- [EXERCISE BRIEF]
Count how many lines below contain the word "with", then give that number alone.

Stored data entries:
==================================================

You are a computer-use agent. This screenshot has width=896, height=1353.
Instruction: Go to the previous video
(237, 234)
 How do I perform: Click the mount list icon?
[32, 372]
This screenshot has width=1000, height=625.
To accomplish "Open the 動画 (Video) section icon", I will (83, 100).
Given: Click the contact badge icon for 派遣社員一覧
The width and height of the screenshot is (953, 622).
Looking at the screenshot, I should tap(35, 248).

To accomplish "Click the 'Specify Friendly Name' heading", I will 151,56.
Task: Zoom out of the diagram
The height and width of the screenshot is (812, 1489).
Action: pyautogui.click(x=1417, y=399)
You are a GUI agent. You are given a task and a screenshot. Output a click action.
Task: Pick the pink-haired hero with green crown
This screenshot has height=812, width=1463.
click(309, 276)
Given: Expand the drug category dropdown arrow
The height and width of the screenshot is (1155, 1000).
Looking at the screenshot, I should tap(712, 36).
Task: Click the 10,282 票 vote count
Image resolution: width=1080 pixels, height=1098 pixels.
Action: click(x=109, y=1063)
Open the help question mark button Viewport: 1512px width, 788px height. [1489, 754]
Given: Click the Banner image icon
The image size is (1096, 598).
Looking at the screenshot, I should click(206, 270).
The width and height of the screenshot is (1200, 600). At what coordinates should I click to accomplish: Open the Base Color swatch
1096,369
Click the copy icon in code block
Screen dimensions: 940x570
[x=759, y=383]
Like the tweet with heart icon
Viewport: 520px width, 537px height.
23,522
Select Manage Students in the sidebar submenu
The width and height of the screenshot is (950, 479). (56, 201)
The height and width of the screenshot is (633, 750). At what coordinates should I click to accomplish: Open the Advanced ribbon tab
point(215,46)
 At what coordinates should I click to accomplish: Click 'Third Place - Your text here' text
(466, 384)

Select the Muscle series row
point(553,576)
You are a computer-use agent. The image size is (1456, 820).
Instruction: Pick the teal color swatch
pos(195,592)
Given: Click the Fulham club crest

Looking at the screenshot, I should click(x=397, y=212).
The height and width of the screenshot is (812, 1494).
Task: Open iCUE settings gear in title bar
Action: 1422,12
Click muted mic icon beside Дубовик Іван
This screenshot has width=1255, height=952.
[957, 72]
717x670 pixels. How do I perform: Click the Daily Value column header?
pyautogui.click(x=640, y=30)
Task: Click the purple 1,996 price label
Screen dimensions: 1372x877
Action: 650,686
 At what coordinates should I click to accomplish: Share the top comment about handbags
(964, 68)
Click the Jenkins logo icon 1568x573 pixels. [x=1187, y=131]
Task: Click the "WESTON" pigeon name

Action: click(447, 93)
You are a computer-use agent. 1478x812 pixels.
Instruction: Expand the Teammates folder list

==================================================

- [ANSWER TO THE PROBLEM]
2